Lucy
Sigh.
Look. Accepting alternative realities for movies is easy. Accepting a fantasy movie is great, as long as it follows the rules it set out for itself in the movie. Accepting a movie on Earth is easy too, even if there are non-Earth things like superheroes on it.
But with Lucy? The trailer seemed to highlight, and thus I assume it is a big part of a movie, that it is based on a complete misconception. Humans do not only use 10% of their brain.
Having an incorrect fact in a movie isn’t an issue. It is just that it is based on such a well known misconception. It feels like they are ignoring that fact, telling us to go fuck ourselves, and make the movie anyways. The issue is that most likely, a movie like this could be made with out the misconception at all.
But they’d rather further dumb down America.
That is all the ranting I will do about that dumb ass plot hook, I swear, and all of this intro comes before seeing the movie.
References to the Matrix are still fair game, however.
Lucy (Scarlett Johansson) is a mid-twenties student, studying over in Taiwan.
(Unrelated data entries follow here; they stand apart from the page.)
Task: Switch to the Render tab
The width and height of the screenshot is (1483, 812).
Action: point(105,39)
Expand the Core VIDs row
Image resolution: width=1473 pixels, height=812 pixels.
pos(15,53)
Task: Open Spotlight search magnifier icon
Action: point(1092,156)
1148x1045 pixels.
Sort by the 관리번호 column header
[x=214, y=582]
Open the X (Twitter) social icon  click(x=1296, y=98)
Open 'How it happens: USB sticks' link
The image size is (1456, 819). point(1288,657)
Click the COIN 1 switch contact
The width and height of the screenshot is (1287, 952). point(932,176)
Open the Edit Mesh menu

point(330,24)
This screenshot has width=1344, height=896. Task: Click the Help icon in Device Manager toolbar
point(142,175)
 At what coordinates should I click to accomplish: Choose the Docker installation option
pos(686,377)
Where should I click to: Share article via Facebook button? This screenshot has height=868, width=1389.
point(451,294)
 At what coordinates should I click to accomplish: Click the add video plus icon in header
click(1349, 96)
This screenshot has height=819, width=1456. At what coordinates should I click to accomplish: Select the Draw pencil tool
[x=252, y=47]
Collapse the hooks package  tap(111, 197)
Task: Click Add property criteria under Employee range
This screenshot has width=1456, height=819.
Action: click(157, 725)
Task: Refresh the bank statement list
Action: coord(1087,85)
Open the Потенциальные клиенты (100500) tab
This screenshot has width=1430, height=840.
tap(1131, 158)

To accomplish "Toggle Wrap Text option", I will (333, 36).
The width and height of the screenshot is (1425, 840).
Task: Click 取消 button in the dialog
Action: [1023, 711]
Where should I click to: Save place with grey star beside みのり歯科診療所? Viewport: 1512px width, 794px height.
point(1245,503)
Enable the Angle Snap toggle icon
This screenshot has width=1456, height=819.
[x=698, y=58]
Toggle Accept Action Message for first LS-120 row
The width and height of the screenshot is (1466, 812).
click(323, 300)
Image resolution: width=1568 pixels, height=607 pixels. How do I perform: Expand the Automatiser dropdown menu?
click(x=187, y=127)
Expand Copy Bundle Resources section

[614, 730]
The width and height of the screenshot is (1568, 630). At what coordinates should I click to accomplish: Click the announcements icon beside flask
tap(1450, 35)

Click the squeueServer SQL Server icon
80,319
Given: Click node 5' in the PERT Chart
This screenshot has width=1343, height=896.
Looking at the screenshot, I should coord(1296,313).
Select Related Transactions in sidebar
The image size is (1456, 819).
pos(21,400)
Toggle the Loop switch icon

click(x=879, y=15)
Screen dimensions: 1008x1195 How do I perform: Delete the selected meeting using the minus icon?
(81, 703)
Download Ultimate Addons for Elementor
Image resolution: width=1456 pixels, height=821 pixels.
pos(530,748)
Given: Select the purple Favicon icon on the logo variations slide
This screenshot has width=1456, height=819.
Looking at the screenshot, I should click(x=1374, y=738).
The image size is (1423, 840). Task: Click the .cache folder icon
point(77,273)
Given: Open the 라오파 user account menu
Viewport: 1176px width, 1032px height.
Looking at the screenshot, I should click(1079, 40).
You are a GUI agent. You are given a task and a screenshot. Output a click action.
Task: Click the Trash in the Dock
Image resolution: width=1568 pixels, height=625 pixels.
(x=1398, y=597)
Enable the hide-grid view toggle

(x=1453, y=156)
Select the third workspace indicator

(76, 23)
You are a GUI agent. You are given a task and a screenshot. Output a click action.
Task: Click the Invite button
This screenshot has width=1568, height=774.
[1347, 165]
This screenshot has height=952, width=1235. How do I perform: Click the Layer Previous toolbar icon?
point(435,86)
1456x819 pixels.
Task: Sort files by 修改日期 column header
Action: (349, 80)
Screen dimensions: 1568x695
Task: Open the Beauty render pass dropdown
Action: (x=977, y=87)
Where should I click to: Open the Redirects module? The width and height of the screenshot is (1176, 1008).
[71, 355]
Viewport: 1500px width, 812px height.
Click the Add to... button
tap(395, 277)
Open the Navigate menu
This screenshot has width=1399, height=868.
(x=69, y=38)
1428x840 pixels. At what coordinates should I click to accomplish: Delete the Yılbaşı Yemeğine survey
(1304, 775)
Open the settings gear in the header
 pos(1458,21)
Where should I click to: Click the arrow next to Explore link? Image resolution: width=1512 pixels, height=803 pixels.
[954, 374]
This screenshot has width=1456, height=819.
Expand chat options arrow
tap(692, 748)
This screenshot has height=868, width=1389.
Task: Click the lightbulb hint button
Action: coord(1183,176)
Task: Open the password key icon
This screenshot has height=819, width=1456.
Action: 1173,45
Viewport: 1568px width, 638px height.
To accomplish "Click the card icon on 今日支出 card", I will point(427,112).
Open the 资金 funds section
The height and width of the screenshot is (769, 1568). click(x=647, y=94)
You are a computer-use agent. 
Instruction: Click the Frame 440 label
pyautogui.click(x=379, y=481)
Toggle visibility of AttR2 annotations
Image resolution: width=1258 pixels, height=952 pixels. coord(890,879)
She loves to party, but also loves to study. I think. Well, her boyfriend of one week Richard (Pilou Asbæk) is into some shady things. He delivers packages for large fees, no questions, just dangerous men. For whatever reason he is afraid to deliver this next package for $1,000, so he forces Lucy to do it instead. Well, shenanigans!
Mr. Jang (Min-sik Choi) is very interested in that package, which contains four bags of a blue, totally not Breaking Bad meth, drugs. And she is forced to become a drug mule for them along with three others, each carrying a bag in their stomach to take to their home cities where it will be removed and spread around to get people addicted. It’s new and it is ready to party.
Well, en route to the plane, the bag gets damaged and leaks into Lucy’s body. This has very strange effects, the extreme large amounts of the drug and it starts to unlock her brains capacity. With this unlocking comes even more powers and ability, including telepathy and time travel. But. But what if she gets 100%?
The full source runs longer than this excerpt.